Junior Jake Dwyer feels remote learning hasn’t been engaging enough.
“At first remote learning was fine because I thought it was just going to be for a couple weeks, but as time went on there were a lot of distractions that came up. I wasn’t able to do as well as I would in a normal school year,” Dwyer said. Dwyer says he considers himself to be a good student, and has had good grades in previous years, this year however, “I don’t check my grades anymore.”
“The biggest distraction has been my phone.” Dwyer said “It’s been hard not to look at my phone during school.”
However, Dwyer feels that hybrid learning has improved his engagement during the days when he is in school: “There has been an improvement in my engagement, but It’s only two days out of every eight, so it isn’t nearly enough time to make a significant impact.”
Danny Scholvin is a Junior at OPRF who has also been tuned out of class by his phone “My phone distracts me occasionally” Scholvin said.
In the beginning of this year, Scholvin also struggled with some technology issues, “My chromebook camera broke so that was an issue for a bit.” “I got a new one and have since had no issues.” Scholvin said.
What may surprise a lot of people is that during the second semester of the 2019-2020 school year, when COVID-19 first hit the US, grades improved from the same period the year before. Fifty eight percent of grades during semester 2 of 2020 were A’s, compared to 48% the year before. However, the school did implement a number of policies that would explain this surprising number.
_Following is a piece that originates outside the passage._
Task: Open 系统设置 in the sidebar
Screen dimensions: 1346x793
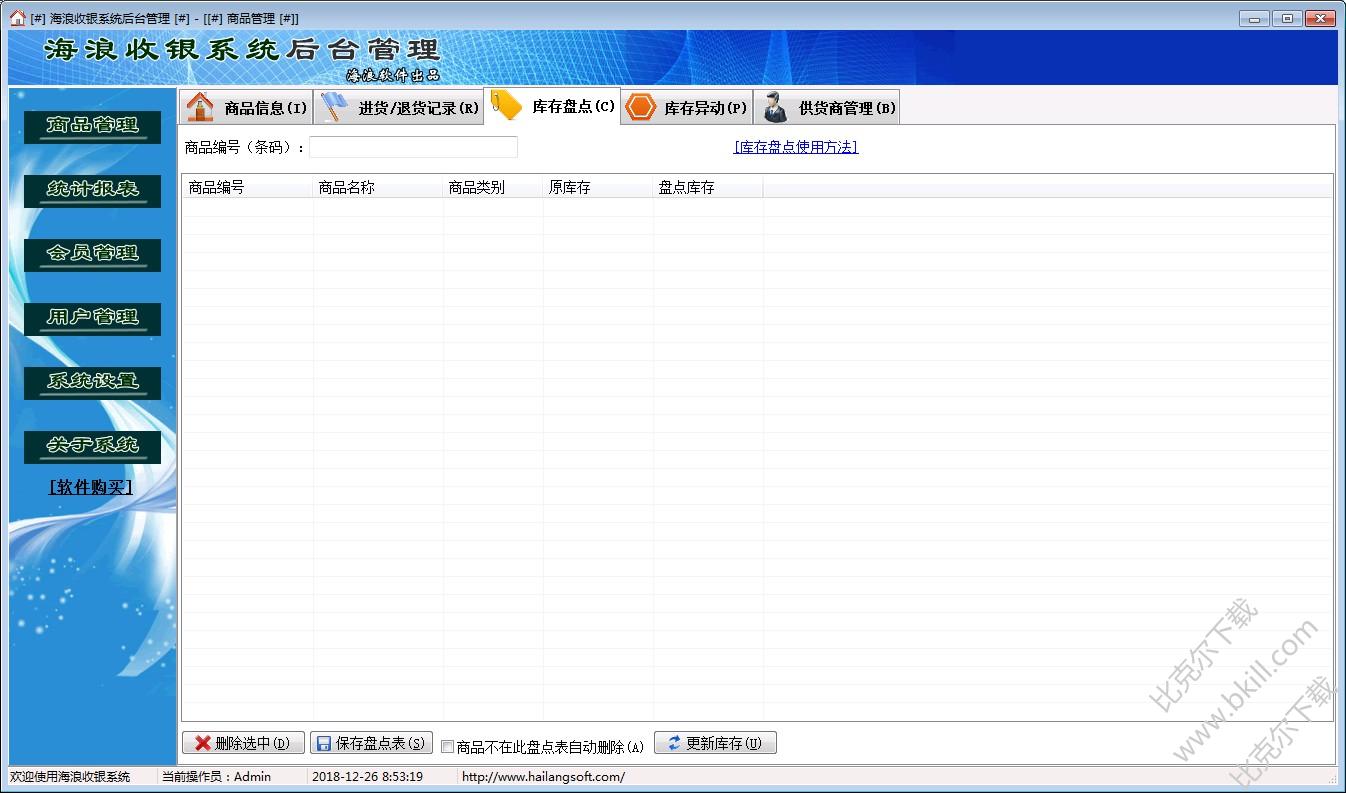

For example, the school made it so that students could not get a grade lower than a D. They also made it so that any assignment not submitted is marked “incomplete” as opposed to a 0. Students would also not be able to get a lower grade in the fourth quarter than they did in the third quarter.
Nathaniel Rogers is a special education teacher who in his experience, saw grades “slip tremendously” in the second semester of last year. “Students weren’t as engaged as they would have been in the in-person setting.”
When we transitioned to structured remote learning at the beginning of this school year, Rogers says “Engagement was a lot higher because now there was the expectation that you had to attend… the higher expectations definitely caused students to show up and engage more.”
Once hybrid learning was instituted, Rogers saw engagement “Skyrocket.”
“I saw a lot of students, once we went back to hybrid learning, the students who have come into the building, especially the students who I teach, have been a lot more engaged… Students were comfortable asking questions…”
The past year has been an experiment in various learning styles, but it appears that remote learning has had a negative impact on student engagement. As Rogers said, “Technology can’t substitute intrapersonal relationships.”